Han pasado muchos años desde aquellas reflexiones, sin que se hayan sabido encontrar alternativas claras al ladrillo o frenar la precariedad laboral y el resultado es que la economía andaluza sigue siendo tan vulnerable como siempre a las turbulencias externas. Mi impresión es que hemos empleado demasiado tiempo en buscar el sector o sectores que debían sustituir a la construcción como motor de la economía y nos hemos olvidado de las reformas estructurales, imprescindibles en cualquier pretensión de cambio de modelo productivo.
Desde una perspectiva estrictamente económica, el planteamiento reformista en Andalucía debería centrarse en la sostenibilidad financiera del modelo de bienestar, en el establecimiento de un marco claro y menos intervencionista en las relaciones entre el sector público y el privado y en la reforma de las instituciones.
En sus orígenes, la economía concedió un papel importante a las instituciones a la hora de explicar el funcionamiento de los mercados, pero luego se olvidó de ellas. Con mercados perfectamente competitivos e informados y sin costes de transacción, las únicas instituciones necesarias para una economía eficiente son las que determinan el ajuste de los precios. La Nueva Economía Institucional vino a poner las cosas en su sitio, hace ahora aproximadamente medio siglo, de la mano, entre otros, de Douglas North y Ronald Coase. Las imperfecciones en los mercados son más habituales de lo que reconocían los economistas neoclásicos, por lo que sus soluciones son, con frecuencia, ineficientes y las instituciones están en el centro del problema. North se refería a ellas como «limitaciones ideadas por el hombre que dan forma a la interacción humana» y pueden definirse como el conjunto de normas que regulan las relaciones económicas.

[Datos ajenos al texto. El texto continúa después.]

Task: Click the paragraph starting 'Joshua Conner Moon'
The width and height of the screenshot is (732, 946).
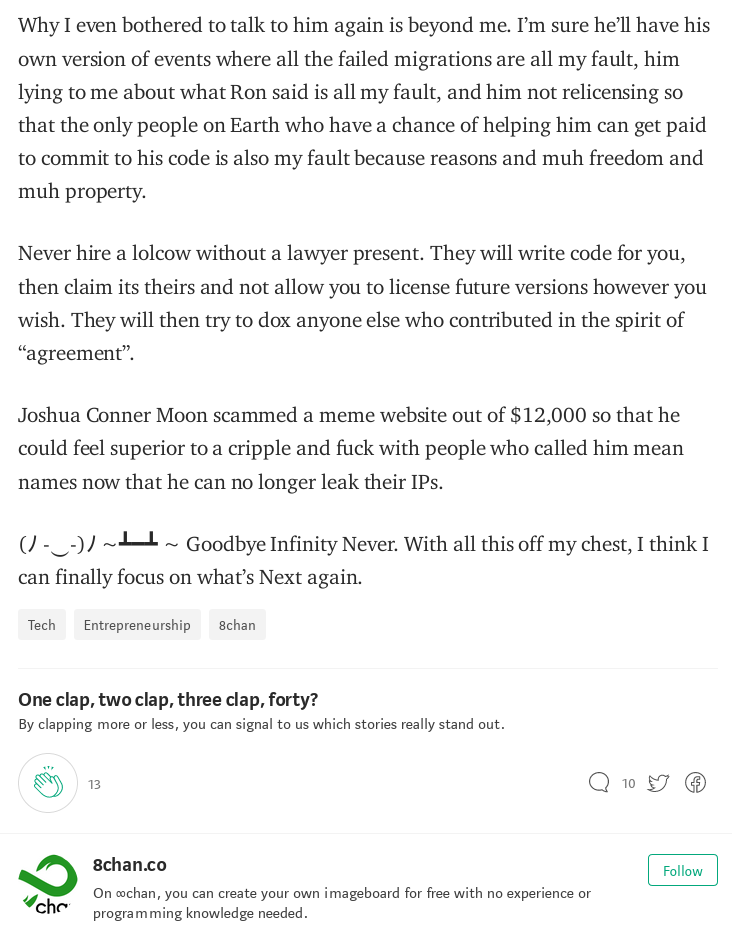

La principal función de las instituciones es la de proporcionar a la sociedad un cuadro de incentivos que permita una asignación eficiente de los recursos y el reconocimiento del esfuerzo y la capacidad como patrones de progreso personal. Pensemos en las bolsas de empleo de organismos públicos y en las reglas por las que se decide el mejor candidato. Ante un comité de selección independiente, el candidato tiene incentivos para trabajar duramente en su formación y su currículo, pero si el comité lo integra representantes sindicales o de partidos, es probable que considere la vía de la afiliación como la más rentable. El ejemplo sirve para entender que un sistema institucional inadecuado realizará una asignación ineficiente e injusta de los recursos, además de convertirse en un obstáculo al progreso económico y social.